Al via il nuovo bando per l’acquisto di autoambulanze e trasporti sociali, di persone affette da difficoltà motorie o non autosufficienti, promosso da Fondazione Cassa di Risparmio di Firenze.

Alla sua terza edizione, questa iniziativa mira a contribuire alla realizzazione del “welfare di prossimità” in modo da garantire alle organizzazioni di volontariato che operano nell’ambito dei servizi di soccorso sanitario e trasporti sociali un servizio di qualità e sicuro per i loro interventi sul territorio.
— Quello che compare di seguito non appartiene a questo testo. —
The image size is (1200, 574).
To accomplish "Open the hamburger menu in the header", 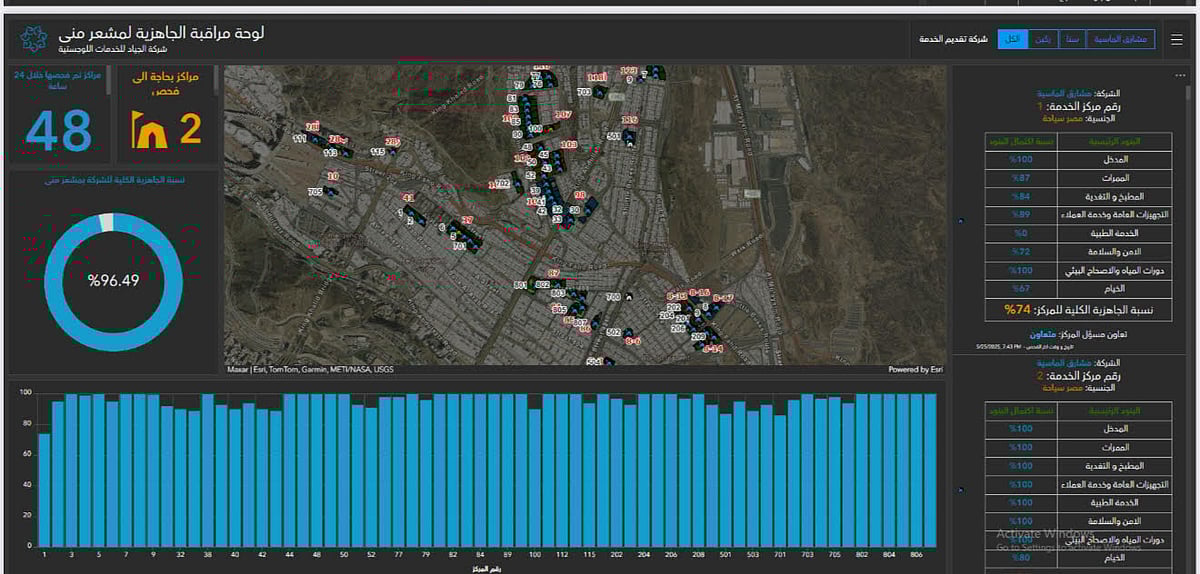I will click(1175, 40).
Le domande possono essere presentate da oggi fino al 30 aprile.

La Fondazione ha previsto uno stanziamento di 500.000 euro che andranno ad aiutare territori particolarmente svantaggiati, dove l’usura dei mezzi è alta poiché dovuta alle caratteristiche morfologiche del territorio.
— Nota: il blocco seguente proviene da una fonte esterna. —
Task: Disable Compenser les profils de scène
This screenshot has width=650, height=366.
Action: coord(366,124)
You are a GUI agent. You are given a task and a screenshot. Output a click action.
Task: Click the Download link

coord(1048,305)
Si tratta dei territori del Mugello (in particolare i Comuni di: Barberino di Mugello, Borgo San Lorenzo, Dicomano, Scarperia e San Piero, Vaglia, Vicchio, Firenzuola, Marradi e Palazzuolo sul Senio), Casentino (Bibbiena, Capolona, Castel Focognano, Castel San Niccolò, Chitignano, Chiusi della Verna, Montemignaio, Ortignano Raggiolo, Poppi, Pratovecchio Stia, Subbiano e Talla) e Monte Amiata (Abbadia San Salvatore, Arcidosso, Castell’Azzara, Castel del Piano, Castiglione d’Orcia, Cinigiano, Piancastagnaio, Radicofani, Roccalbegna, Santa Fiora, San Quirico d’Orcia, Seggiano e Semproniano).

Il bando si rivolge alle organizzazioni iscritte al Registro regionale delle organizzazioni di volontariato e associazioni di promozione sociale da almeno due anni. La domanda può essere presentata online sul sito www.fondazionecrfirenze.it/bandi-e-contributi/bandi.

Questa iniziativa conferma l’impegno della Fondazione verso le categorie svantaggiate – afferma il direttore di Fondazione Cassa di Risparmio di Firenze Gabriele Gori e offre un aiuto concreto alle organizzazioni che ogni giorno operano nel territorio per fornire servizi sociali importanti. Soltanto attraverso questo tipo di iniziative è possibile dar vita a forme di assistenza di qualità“.